* Work to complete *
1 – Decide whether each statement agrees with the text on NodeLocal DNSCache, answering yes or no and quoting the deciding words: (a) The caching agent runs as a DaemonSet on each node. (b) Cached data keeps updating in real time while the leased line is down. (c) At least two ECS nodes are enough for high availability.
2 – According to the text on NodeLocal DNSCache, which Kubernetes version must the ACK managed Pro cluster run?
3 – Repeat word for word the stretch of the text on NodeLocal DNSCache from "Improved resiliency: If" through "in real time.".

* Text section *
Configure NodeLocal DNSCache for a hybrid cloud node pool - Container Service for Kubernetes

When nodes in a hybrid cloud node pool resolve domain names using the in-cluster CoreDNS service, the frequent queries can increase the load on your leased line connection. An unstable leased line can also cause DNS resolution failures. Configure NodeLocal DNSCache to mitigate these issues.

How it works

NodeLocal DNSCache runs a DNS caching agent as a DaemonSet on each node. DNS requests from pods on a node are first handled by the local cache. Only in the case of a cache miss is the request forwarded over the leased line connection to the upstream CoreDNS service running in the cloud. This architecture offers two main advantages:

Reduced traffic: Most DNS queries are completed locally. This reduces traffic loads on the leased line.
Improved resiliency: If the leased line connection experiences an outage, DNS resolution for already-cached domain names is unaffected.

Important

The very first time a domain is resolved, NodeLocal DNSCache must query the upstream CoreDNS server. If the leased line is unstable during this initial query, DNS resolution will fail.
During a leased line connection outage, cached data cannot be updated in real time.

Prerequisites

You have an ACK managed Pro cluster running Kubernetes 1.33 or later.
The virtual private cloud (VPC) where the cluster resides has established cross-cloud network connectivity.
You have Elastic Compute Service (ECS) nodes within the cluster to deploy ACK management add-ons for the hybrid cloud node pool. To ensure high availability (HA), use at least three ECS nodes.
The Terway Hybrid network plugin has been installed in the cluster.

Procedure

Log on to the ACK console. In the left navigation pane, click Clusters.

* Data extracts *
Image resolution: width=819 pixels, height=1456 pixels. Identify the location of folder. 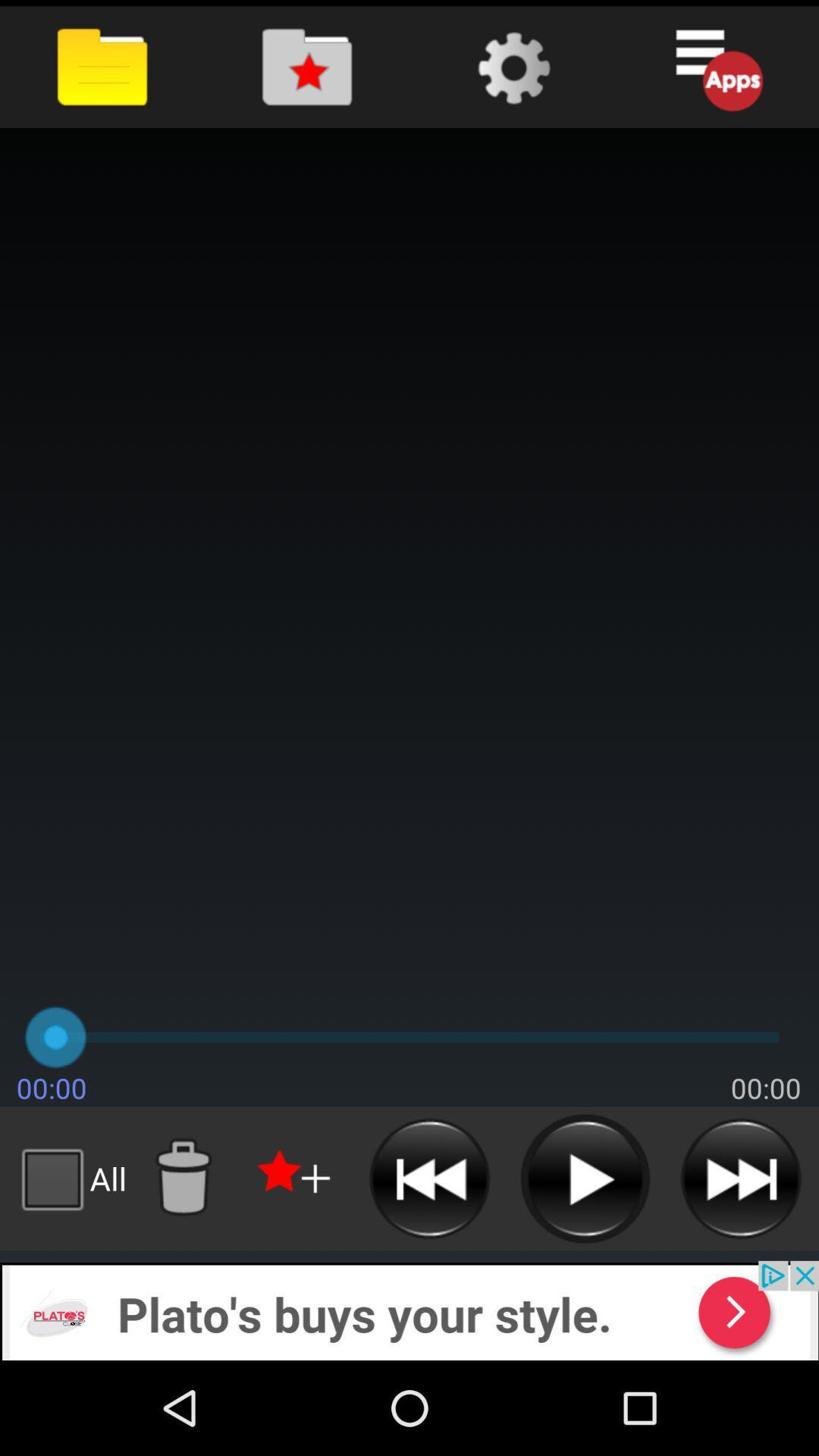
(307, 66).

---

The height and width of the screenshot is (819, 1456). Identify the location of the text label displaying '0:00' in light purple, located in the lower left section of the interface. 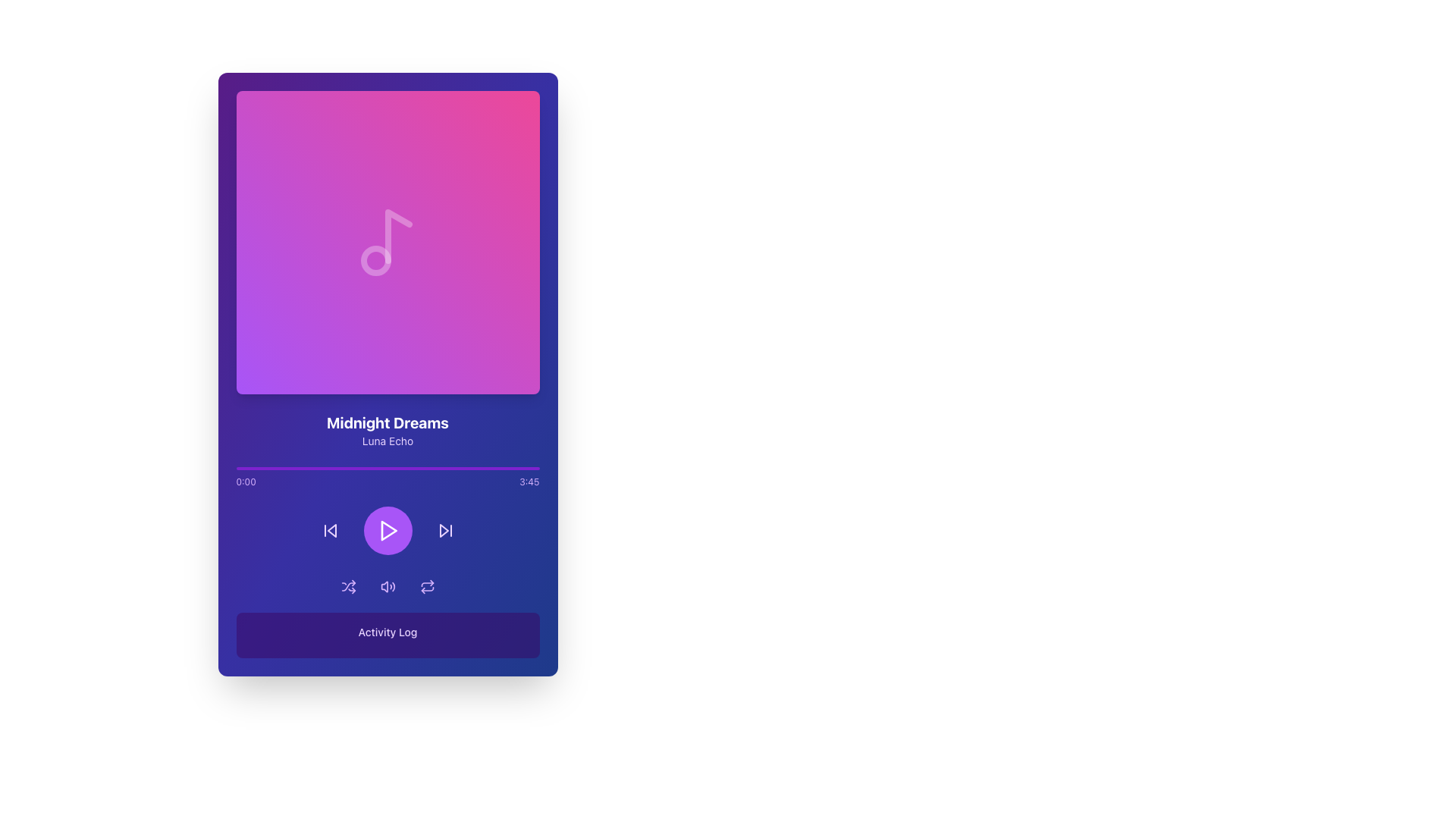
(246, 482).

* Answers to the problems *
1 –
(a) Yes: "NodeLocal DNSCache runs a DNS caching agent as a DaemonSet on each node."
(b) No: "During a leased line connection outage, cached data cannot be updated in real time."
(c) No: "To ensure high availability (HA), use at least three ECS nodes."

2 – Kubernetes 1.33 or later.

3 –
Improved resiliency: If the leased line connection experiences an outage, DNS resolution for already-cached domain names is unaffected.

Important

The very first time a domain is resolved, NodeLocal DNSCache must query the upstream CoreDNS server. If the leased line is unstable during this initial query, DNS resolution will fail.
During a leased line connection outage, cached data cannot be updated in real time.